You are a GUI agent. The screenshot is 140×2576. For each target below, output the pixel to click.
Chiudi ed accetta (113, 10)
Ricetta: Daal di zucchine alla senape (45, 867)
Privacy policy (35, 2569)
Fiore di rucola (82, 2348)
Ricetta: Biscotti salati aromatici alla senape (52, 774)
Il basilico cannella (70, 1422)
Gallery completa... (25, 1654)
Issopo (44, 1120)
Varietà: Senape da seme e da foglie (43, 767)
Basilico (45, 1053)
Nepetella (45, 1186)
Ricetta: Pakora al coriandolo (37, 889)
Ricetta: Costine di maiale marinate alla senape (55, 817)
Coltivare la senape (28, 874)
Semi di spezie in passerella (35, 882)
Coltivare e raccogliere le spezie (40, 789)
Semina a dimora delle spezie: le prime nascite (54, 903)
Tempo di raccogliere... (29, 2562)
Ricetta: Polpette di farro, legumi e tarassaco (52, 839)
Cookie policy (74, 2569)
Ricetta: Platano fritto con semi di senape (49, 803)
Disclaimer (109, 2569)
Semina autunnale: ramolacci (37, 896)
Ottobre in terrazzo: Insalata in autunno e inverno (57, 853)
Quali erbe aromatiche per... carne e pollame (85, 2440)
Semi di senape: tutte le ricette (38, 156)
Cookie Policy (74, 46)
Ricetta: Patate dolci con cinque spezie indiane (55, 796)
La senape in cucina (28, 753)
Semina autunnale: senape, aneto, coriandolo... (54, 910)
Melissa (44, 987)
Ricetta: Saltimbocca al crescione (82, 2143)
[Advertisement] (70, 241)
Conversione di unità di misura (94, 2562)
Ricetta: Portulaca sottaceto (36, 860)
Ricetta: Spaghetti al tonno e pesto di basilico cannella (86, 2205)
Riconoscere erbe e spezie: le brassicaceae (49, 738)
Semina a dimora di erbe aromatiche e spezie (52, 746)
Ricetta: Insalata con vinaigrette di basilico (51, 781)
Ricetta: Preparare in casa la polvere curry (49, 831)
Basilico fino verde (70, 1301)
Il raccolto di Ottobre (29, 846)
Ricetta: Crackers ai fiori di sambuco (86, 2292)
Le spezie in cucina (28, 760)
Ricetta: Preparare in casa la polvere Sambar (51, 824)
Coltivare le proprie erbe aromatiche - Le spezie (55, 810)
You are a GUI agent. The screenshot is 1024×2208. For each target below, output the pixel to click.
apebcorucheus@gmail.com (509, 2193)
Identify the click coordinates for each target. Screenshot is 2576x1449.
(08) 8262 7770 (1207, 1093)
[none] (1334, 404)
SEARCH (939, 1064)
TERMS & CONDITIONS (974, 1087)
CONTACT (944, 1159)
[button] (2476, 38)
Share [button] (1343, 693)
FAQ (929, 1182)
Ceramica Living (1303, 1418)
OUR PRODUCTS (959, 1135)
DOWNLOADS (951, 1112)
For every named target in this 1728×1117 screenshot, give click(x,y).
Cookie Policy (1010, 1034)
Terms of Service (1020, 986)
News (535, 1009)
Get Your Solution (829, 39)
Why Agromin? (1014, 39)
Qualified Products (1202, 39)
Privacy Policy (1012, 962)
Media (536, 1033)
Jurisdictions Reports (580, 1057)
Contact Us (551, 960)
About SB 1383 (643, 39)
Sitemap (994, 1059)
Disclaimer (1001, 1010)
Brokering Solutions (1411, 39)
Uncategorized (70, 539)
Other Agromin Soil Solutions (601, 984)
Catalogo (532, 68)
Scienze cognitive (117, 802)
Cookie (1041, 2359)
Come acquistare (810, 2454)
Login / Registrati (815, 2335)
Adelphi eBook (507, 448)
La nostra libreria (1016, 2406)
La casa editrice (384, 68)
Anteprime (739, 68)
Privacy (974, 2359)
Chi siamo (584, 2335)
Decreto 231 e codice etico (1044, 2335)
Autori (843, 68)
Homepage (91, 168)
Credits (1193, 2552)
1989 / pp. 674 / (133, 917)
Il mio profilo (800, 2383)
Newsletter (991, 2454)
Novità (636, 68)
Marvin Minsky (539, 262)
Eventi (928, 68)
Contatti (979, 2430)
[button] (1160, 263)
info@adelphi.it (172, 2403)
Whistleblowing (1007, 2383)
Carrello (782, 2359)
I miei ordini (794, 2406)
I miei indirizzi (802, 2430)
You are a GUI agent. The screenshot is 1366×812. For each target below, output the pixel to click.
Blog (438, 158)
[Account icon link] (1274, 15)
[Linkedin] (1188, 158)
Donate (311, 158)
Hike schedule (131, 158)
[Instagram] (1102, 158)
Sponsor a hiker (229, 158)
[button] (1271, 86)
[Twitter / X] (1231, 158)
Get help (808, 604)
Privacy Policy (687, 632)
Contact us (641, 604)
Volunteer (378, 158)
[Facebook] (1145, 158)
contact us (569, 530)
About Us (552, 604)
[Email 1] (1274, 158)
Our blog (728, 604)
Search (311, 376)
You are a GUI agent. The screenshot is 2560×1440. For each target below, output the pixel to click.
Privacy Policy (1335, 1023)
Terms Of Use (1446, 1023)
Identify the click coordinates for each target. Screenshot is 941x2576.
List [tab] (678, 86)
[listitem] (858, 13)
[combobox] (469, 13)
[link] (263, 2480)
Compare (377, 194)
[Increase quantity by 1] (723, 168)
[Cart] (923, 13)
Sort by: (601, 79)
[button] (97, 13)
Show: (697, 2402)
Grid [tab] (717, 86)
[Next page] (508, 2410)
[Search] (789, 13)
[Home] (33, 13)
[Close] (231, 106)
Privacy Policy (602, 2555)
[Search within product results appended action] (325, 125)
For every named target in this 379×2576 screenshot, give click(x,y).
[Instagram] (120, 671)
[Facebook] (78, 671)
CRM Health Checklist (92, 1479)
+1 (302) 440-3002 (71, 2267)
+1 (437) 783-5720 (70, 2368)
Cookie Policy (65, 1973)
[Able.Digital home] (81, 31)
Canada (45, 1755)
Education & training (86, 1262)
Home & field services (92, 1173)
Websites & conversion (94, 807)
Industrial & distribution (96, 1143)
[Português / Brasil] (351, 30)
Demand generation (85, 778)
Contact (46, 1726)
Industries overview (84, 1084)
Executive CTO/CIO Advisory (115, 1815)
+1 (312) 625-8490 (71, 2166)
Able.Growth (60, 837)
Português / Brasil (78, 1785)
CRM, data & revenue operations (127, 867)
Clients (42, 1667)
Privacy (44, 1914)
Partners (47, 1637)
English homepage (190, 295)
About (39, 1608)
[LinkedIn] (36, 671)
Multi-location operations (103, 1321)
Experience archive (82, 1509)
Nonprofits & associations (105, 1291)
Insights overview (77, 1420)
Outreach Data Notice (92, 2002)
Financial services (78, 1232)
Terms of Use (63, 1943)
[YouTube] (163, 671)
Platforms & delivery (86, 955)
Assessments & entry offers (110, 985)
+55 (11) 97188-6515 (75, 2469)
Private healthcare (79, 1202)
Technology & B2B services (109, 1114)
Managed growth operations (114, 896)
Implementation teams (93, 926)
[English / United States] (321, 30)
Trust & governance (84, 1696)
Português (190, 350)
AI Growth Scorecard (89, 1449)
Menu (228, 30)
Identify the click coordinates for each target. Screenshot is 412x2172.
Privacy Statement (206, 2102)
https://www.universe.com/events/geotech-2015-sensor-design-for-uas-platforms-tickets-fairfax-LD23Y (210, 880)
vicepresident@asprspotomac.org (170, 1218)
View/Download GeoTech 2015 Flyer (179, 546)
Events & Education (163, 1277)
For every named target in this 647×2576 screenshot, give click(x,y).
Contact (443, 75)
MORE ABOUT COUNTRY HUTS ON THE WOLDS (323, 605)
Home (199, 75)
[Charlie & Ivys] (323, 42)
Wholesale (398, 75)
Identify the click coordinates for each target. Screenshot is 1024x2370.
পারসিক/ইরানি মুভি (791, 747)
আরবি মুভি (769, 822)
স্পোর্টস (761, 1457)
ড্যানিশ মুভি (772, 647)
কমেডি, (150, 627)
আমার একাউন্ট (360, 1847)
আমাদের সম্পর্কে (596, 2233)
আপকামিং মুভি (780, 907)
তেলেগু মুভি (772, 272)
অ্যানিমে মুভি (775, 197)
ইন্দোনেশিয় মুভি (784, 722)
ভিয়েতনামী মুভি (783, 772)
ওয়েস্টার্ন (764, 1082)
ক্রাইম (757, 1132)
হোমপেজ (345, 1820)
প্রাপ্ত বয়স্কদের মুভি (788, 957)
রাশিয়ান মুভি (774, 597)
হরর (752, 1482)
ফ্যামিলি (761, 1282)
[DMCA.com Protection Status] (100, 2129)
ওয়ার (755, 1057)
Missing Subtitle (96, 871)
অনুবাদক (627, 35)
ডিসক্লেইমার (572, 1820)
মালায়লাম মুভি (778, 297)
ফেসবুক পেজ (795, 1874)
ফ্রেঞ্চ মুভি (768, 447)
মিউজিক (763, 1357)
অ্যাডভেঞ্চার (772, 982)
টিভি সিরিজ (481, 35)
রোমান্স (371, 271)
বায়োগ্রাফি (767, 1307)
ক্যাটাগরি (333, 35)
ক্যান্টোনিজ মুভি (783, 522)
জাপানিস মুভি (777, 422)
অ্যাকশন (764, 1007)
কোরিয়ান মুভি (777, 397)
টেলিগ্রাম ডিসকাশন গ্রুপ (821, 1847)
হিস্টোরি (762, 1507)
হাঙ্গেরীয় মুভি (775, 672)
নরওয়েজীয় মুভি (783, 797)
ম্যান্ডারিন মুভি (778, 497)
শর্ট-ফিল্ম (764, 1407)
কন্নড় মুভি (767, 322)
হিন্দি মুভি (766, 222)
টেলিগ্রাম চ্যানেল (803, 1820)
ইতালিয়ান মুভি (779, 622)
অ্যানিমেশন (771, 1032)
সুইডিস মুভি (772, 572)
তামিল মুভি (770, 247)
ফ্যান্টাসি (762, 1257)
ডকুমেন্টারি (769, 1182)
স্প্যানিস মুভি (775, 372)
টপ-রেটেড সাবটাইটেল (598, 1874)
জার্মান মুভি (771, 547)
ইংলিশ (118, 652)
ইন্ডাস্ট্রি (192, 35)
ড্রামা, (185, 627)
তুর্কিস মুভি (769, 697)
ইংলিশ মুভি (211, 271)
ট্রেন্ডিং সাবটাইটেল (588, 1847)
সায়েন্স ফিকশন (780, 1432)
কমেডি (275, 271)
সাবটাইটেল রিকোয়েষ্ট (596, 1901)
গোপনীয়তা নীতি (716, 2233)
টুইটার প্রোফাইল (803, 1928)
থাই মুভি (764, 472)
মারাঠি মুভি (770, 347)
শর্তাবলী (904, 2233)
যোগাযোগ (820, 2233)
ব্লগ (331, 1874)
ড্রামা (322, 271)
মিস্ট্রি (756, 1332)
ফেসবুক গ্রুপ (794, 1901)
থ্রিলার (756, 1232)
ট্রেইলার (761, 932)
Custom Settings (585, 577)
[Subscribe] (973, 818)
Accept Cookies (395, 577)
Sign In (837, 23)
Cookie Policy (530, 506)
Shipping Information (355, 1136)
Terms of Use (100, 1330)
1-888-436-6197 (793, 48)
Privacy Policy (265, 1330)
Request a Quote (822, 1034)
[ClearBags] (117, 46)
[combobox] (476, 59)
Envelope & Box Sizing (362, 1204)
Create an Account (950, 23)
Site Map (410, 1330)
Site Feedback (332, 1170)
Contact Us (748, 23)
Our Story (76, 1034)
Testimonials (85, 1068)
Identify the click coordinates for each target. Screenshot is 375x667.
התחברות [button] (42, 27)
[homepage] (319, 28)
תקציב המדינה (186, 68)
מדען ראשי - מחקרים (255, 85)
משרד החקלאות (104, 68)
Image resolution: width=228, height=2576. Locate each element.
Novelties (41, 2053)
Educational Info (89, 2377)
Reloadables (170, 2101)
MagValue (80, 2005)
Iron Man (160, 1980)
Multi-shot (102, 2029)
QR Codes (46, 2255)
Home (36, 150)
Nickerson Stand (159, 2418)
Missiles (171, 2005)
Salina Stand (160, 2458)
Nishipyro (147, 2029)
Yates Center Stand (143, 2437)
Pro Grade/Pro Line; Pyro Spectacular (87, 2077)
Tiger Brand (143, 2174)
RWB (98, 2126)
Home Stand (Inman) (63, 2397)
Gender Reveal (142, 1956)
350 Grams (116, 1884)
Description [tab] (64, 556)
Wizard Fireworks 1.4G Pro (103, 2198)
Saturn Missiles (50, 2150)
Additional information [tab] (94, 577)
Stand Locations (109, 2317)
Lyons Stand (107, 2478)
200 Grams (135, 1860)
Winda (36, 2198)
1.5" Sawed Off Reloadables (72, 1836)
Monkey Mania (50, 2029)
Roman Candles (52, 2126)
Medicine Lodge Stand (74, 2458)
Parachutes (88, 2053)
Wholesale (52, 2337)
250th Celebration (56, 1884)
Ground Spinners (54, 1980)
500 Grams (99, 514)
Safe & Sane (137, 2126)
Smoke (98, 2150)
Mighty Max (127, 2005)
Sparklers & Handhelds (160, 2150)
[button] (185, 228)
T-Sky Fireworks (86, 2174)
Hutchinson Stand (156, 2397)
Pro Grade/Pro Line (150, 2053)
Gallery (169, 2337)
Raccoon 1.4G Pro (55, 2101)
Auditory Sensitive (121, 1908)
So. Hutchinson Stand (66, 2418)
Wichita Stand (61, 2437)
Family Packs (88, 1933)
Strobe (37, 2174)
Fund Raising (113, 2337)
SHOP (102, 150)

= = = = =

§ Assigned task:
Please copy out every line of the preceding listing that carries "Privacy".

§ Task answer:
Privacy policy (35, 2569)
Privacy Policy (1012, 962)
Privacy (974, 2359)
Privacy Policy (687, 632)
Privacy Policy (1335, 1023)
Privacy Policy (602, 2555)
Privacy (44, 1914)
Privacy Statement (206, 2102)
Privacy Policy (265, 1330)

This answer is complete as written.